How We’ll Control Lightning With Laser Beams

How We’ll Control Lightning With Laser Beams


The lightning rod hasn’t exactly needed improvement since its inception by Ben Franklin in 1749, but that isn’t stopping a French research team’s efforts to replace the charge-catching metal poles with frickin’ lasers.

Schemes for employing lasers as means of conducting lightning have been kicked around since the 1990s. The idea was to fire terrawatt-class lasers skyward in femtosecond bursts. This energy would ionise the air in the beam’s path, creating an easier route for the lighting to travel. Problem was, researchers could never get the systems to actually induce a lightning strike or, you know, direct the lighting at all.

But a French team from ENSTA ParisTech and led by André Mysyrowicz have made surprising progress in testing a new trailer-sized laser. As New Scientist explains:

In one experiment in a military lab in Toulouse, France, they set up a high-voltage discharge with two possible targets about 2.5 metres away. With the laser off, the artificial lightning always hit the closer target. But with the laser on, generating a filament path to the farther target, the discharge went where it was directed.
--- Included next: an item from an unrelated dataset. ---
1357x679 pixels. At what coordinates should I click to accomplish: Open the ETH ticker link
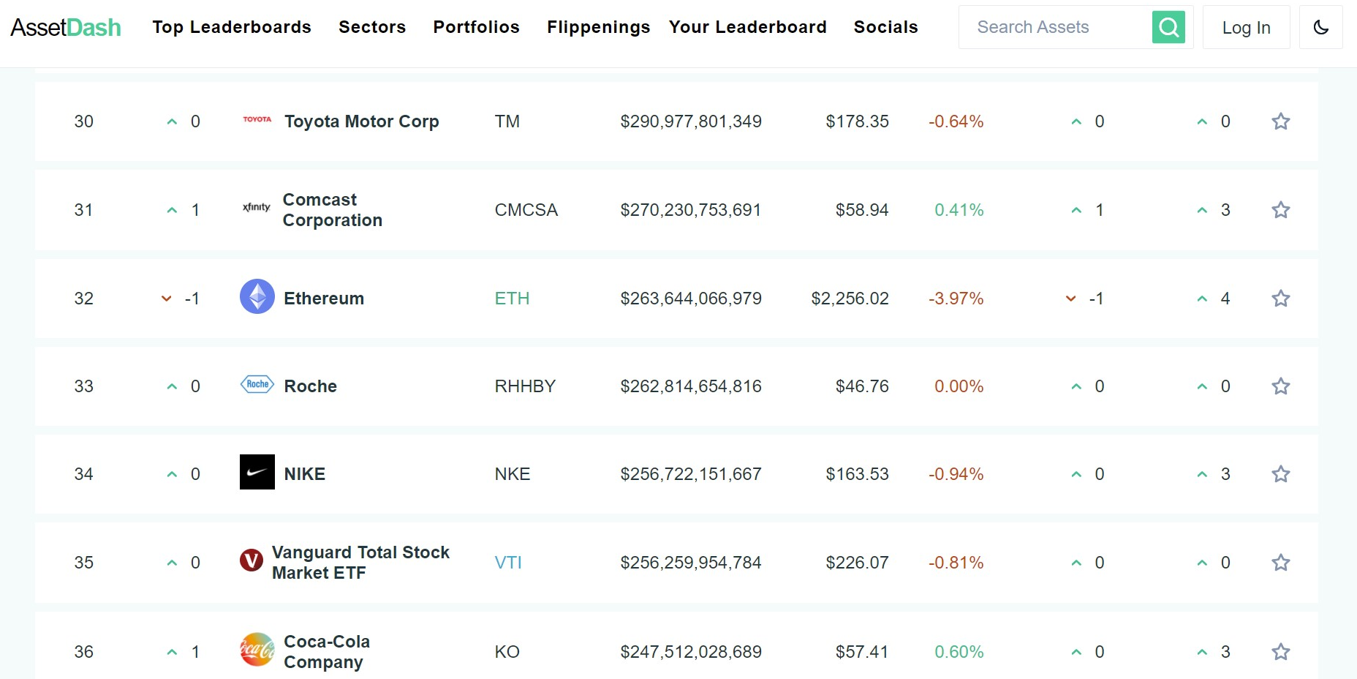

In a second experiment, Mysyrowicz’s team aimed the laser beam across 50 metres of a lab, passing 5 to 20 centimetres from a lightning-producing electrode and an oppositely charged electrode. Usually, lightning jumps straight from electrode to electrode, but with the laser on, the discharge jumped to the laser filament and followed it before jumping to the second electrode.

The system is still in the early design and testing stages. It’s next hurdle will be to control the lightning without contacts, which aren’t generally found in clouds. [AIP Advances via e! Science News, New Scientist via Neatorama – Image: Daniel Loretto / Shutterstock]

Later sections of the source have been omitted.